** PAGE EXTRACT **
2.2.2. Comparison of Two Approaches to Downscaling Temperature

The effectiveness of both approaches to replicate field temperatures was compared using hourly data records from two regional sites in Victoria (Hamilton and Tatura) from 1 January 2005 to 10 September 2010 for Hamilton and from 1 January 2005 to 2012 for Tatura. The results from this study, detailed in

Table 1. Comparison between Darbyshire and CBSE methods.

Site	Darbyshire RMSE in °C	CBSE Linking Days RMSE in °C
Hamilton	2.6	2.2
Tatura *	5.5	5.1

* with 1397 missing data points.

, indicated that Method 2 (R² = 0.894) consistently produced a better estimation than Method 1 (R² = 0.8469) for both sites. Method 2 was therefore subsequently used to downscale hourly data from daily inputs.

2.2.3. Downscaling Relative Humidity

We assumed that relative humidity could be downscaled using an approach similar to that used for temperature (since both a daily maximum and minimum were available) and we applied the same equations (Method 2) to downscale relative humidity from RH_min and RH_max, accounting for the fact that RH_min occurred in tandem with solar noon (T_max) and RH_max at sunrise (T_min).

2.2.4. Downscaling Solar Radiation

The daily solar radiation was downscaled in the model through the following approach, illustrated in Figure 2:

First, we estimated maximum daily solar radiation Rad_Max from the cumulated solar radiation values (provided by CATCLIM and SILO, see [37]) based on the following calculations.

** REQUESTS **
a) Repeat the passage of the downscaling excerpt starting with "2.2.3. Downscaling Relative" and going on through "the following calculations.".
b) List every numbered section heading in the downscaling excerpt.

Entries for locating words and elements

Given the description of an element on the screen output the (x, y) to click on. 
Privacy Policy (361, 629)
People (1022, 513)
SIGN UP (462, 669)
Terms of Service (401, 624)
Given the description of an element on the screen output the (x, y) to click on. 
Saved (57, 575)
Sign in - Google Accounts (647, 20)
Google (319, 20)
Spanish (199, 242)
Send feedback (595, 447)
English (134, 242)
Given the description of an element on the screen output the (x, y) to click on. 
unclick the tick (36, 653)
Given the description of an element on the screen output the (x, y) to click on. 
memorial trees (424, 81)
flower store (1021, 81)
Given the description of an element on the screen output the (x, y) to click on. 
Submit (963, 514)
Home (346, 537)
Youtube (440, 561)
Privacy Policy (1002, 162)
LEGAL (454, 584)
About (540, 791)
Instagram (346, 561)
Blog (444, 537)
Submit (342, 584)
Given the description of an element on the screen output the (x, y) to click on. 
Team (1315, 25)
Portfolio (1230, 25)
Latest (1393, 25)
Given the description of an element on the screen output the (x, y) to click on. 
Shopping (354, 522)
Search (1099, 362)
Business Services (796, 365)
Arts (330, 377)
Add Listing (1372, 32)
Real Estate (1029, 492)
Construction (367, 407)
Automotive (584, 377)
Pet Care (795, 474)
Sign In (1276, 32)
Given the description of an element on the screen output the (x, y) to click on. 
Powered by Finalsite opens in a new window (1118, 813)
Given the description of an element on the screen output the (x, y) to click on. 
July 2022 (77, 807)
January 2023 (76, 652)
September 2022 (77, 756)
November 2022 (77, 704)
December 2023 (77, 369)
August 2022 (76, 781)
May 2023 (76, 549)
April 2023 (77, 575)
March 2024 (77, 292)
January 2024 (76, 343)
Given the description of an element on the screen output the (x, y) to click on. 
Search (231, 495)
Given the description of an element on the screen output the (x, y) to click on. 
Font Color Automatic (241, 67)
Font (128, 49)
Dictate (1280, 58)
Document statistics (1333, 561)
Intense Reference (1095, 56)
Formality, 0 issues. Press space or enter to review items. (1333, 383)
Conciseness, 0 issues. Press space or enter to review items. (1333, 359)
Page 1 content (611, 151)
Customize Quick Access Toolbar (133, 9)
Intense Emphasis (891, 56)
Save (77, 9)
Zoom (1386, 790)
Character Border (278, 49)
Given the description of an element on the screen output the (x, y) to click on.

** RESPONSE LIST **
a)
2.2.3. Downscaling Relative Humidity

We assumed that relative humidity could be downscaled using an approach similar to that used for temperature (since both a daily maximum and minimum were available) and we applied the same equations (Method 2) to downscale relative humidity from RH_min and RH_max, accounting for the fact that RH_min occurred in tandem with solar noon (T_max) and RH_max at sunrise (T_min).

2.2.4. Downscaling Solar Radiation

The daily solar radiation was downscaled in the model through the following approach, illustrated in Figure 2:

First, we estimated maximum daily solar radiation Rad_Max from the cumulated solar radiation values (provided by CATCLIM and SILO, see [37]) based on the following calculations.

b)
2.2.2. Comparison of Two Approaches to Downscaling Temperature
2.2.3. Downscaling Relative Humidity
2.2.4. Downscaling Solar Radiation